GOAL:
Copy out every one of the following lines word for word, with nothing changed.

(Word and element location records)
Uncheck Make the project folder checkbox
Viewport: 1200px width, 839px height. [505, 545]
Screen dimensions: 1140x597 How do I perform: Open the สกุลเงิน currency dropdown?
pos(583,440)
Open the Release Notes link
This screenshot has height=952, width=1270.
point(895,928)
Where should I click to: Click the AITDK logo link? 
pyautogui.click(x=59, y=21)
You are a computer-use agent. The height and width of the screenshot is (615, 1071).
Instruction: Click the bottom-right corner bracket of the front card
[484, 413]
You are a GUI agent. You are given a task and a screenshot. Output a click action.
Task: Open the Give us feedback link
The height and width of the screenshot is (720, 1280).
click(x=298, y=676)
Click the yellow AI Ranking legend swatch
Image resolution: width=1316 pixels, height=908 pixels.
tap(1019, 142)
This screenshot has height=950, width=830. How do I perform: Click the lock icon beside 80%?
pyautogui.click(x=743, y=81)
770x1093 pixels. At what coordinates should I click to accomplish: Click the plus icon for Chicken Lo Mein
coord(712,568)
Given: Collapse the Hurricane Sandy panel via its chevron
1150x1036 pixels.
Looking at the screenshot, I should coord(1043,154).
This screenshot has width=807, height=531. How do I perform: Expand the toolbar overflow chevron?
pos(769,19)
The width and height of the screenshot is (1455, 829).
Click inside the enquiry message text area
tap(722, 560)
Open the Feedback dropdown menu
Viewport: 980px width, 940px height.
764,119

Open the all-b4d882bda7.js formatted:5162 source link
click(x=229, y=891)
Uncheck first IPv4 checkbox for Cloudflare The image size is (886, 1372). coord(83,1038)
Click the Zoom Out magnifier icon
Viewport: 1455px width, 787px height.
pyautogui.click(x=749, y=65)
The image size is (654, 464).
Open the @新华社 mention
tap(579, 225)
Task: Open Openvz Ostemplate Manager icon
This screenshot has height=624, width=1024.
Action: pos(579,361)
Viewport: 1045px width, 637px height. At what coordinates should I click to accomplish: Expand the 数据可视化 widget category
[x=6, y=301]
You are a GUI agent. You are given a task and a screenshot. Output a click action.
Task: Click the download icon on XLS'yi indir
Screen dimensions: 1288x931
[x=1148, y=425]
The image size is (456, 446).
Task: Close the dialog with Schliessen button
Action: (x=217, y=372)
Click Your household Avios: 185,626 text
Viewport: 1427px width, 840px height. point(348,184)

WRITTEN RESPONSE:
Uncheck Make the project folder checkbox
Viewport: 1200px width, 839px height. [505, 545]
Screen dimensions: 1140x597 How do I perform: Open the สกุลเงิน currency dropdown?
pos(583,440)
Open the Release Notes link
This screenshot has height=952, width=1270.
point(895,928)
Where should I click to: Click the AITDK logo link? 
pyautogui.click(x=59, y=21)
You are a computer-use agent. The height and width of the screenshot is (615, 1071).
Instruction: Click the bottom-right corner bracket of the front card
[484, 413]
You are a GUI agent. You are given a task and a screenshot. Output a click action.
Task: Open the Give us feedback link
The height and width of the screenshot is (720, 1280).
click(x=298, y=676)
Click the yellow AI Ranking legend swatch
Image resolution: width=1316 pixels, height=908 pixels.
tap(1019, 142)
This screenshot has height=950, width=830. How do I perform: Click the lock icon beside 80%?
pyautogui.click(x=743, y=81)
770x1093 pixels. At what coordinates should I click to accomplish: Click the plus icon for Chicken Lo Mein
coord(712,568)
Given: Collapse the Hurricane Sandy panel via its chevron
1150x1036 pixels.
Looking at the screenshot, I should coord(1043,154).
This screenshot has width=807, height=531. How do I perform: Expand the toolbar overflow chevron?
pos(769,19)
The width and height of the screenshot is (1455, 829).
Click inside the enquiry message text area
tap(722, 560)
Open the Feedback dropdown menu
Viewport: 980px width, 940px height.
764,119

Open the all-b4d882bda7.js formatted:5162 source link
click(x=229, y=891)
Uncheck first IPv4 checkbox for Cloudflare The image size is (886, 1372). coord(83,1038)
Click the Zoom Out magnifier icon
Viewport: 1455px width, 787px height.
pyautogui.click(x=749, y=65)
The image size is (654, 464).
Open the @新华社 mention
tap(579, 225)
Task: Open Openvz Ostemplate Manager icon
This screenshot has height=624, width=1024.
Action: pos(579,361)
Viewport: 1045px width, 637px height. At what coordinates should I click to accomplish: Expand the 数据可视化 widget category
[x=6, y=301]
You are a GUI agent. You are given a task and a screenshot. Output a click action.
Task: Click the download icon on XLS'yi indir
Screen dimensions: 1288x931
[x=1148, y=425]
The image size is (456, 446).
Task: Close the dialog with Schliessen button
Action: (x=217, y=372)
Click Your household Avios: 185,626 text
Viewport: 1427px width, 840px height. point(348,184)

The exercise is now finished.